‘Do you mind if I bring along a couple of musicians to your drinks thing this evening’, he asked? ‘They’re happy to play a few tunes.’ I think it was just about then that the night, the penultimate celebration in what has been a memorable birthday week, took on a life of its own.
Birthdays are great excuses to get people together. My life is quite sectioned and it’s good to occasionally get a mix of people in the same room and see how they hit it off. And I get to catch up with some I haven’t see in person in a while. Thankfully, my lot are quite self-sufficient and don’t need minding so even those who’d arrived knowing no one were soon in the thick of things. Some couldn’t make it; others showed up unexpectedly; more still were absent because I forgot to tell them. My bad.

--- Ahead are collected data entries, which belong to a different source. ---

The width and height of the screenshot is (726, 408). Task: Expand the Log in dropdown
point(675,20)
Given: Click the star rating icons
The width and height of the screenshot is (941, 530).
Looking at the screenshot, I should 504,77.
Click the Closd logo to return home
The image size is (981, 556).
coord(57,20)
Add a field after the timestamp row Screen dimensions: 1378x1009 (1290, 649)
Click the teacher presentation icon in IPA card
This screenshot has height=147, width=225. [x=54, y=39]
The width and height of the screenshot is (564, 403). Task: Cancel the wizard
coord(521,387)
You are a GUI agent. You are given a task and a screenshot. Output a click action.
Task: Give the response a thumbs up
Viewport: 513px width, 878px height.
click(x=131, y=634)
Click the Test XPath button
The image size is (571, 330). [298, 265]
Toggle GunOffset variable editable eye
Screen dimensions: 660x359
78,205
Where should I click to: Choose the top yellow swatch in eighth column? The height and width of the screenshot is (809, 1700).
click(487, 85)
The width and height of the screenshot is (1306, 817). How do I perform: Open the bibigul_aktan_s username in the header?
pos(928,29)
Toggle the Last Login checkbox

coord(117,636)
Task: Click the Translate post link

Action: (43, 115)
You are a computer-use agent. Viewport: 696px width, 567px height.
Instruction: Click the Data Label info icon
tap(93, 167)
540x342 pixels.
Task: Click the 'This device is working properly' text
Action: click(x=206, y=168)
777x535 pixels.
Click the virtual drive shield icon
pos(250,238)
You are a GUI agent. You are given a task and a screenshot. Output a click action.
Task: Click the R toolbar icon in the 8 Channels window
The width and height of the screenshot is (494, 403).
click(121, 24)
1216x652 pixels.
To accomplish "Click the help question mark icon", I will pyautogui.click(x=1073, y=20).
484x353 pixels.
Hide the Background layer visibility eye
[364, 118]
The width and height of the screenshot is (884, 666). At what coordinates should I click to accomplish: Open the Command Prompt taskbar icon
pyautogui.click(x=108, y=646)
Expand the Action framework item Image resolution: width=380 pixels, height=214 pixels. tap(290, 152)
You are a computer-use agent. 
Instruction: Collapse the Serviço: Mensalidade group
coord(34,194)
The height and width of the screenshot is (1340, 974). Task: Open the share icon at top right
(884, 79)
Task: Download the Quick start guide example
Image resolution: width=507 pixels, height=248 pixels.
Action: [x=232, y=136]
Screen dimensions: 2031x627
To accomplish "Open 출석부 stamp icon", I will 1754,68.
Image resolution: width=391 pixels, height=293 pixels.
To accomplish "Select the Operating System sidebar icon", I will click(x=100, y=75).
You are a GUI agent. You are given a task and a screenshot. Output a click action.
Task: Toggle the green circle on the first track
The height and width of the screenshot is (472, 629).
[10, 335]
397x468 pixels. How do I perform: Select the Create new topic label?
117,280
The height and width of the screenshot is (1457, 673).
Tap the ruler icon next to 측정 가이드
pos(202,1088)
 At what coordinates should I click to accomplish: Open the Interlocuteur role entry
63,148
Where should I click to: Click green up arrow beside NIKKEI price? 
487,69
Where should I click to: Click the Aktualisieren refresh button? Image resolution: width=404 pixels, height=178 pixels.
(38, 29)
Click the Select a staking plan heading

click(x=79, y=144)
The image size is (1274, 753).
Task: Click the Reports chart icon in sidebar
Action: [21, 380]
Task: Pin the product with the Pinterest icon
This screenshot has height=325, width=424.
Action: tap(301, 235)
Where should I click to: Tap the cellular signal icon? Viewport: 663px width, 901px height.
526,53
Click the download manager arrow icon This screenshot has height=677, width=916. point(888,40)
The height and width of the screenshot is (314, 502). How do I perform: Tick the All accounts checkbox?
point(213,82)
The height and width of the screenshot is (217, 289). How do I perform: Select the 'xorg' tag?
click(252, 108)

We’d taken over one corner of Grund’s inner courtyard and when said musicians arrived, we moved a couple of the pool tables and set them up. As Gary (on guitar) and Fionnuala (on flute) played to a mixed crowd of all ages from eight countries, I gave silent thanks for those who had taken the time to celebrate with me.
Surprises were the order of the evening though, as not only was I meeting my cousin (another Mary Murphy) for the first time (not surprising that… I have 70 first cousins still living), one of my oldest friends in BP, the inimitable SzE, walked in with Bródy János in tow.
I first met the man back in 2007 and was thoroughly smitten. To my mind, he’s Hungary’s answer to Christy Moore – an amazing performer and a lovely lad. I watched him woo a crowd aged 2 to 90, reaching everyone at their level, and was mesmerised. While I didn’t understand the lyrics, I was more than taken with the music and the sincerity with which he played. I’ve met him a couple of times over the years and listen to his CDs regularly. And seven years later, I’m still smitten. Back in the 1970s, when Hungary was under Communism, Bródy’s lyrics were open to interpretation and often could be read as being critical of the regime. Censorship was alive and well back in the day, and one album of songs that he wrote for singer back in 1973, discs of Koncz Zsuzsa’s album Jelbeszéd, was withdrawn from sale and destroyed. Today, at as he moves well into his 60s, the rebel is still alive and well.
He said his voice wasn’t in good form so if he sang, he’d sing for me, not for the garden. Borrowing Gary’s guitar, I pulled up a chair, and sat, rapt, as he sang the first song I ever remember him singing – Egy hétig tart egy sezerelem (Love lasts a week). It charts the course of a relationship over a week and for some reason, even though I’ve never seen the lyrics translated, it resonates. I was well impressed that he showed up and even more impressed that he sang for me.
As one manic week draws to a close and another equally manic one beckons, I’m grateful for old friends and new; for those who live nearby and those spread around the world. I’m grateful for the birthday wishes, the birthday cards, and the birthday presents, too. To pass through people’s minds and linger long enough for them to wish me well is a lovely feeling. To have fate conspire to introduce new people to a life already full of good fortune is one of the best presents I could get. And to be sung to by the man himself …. priceless.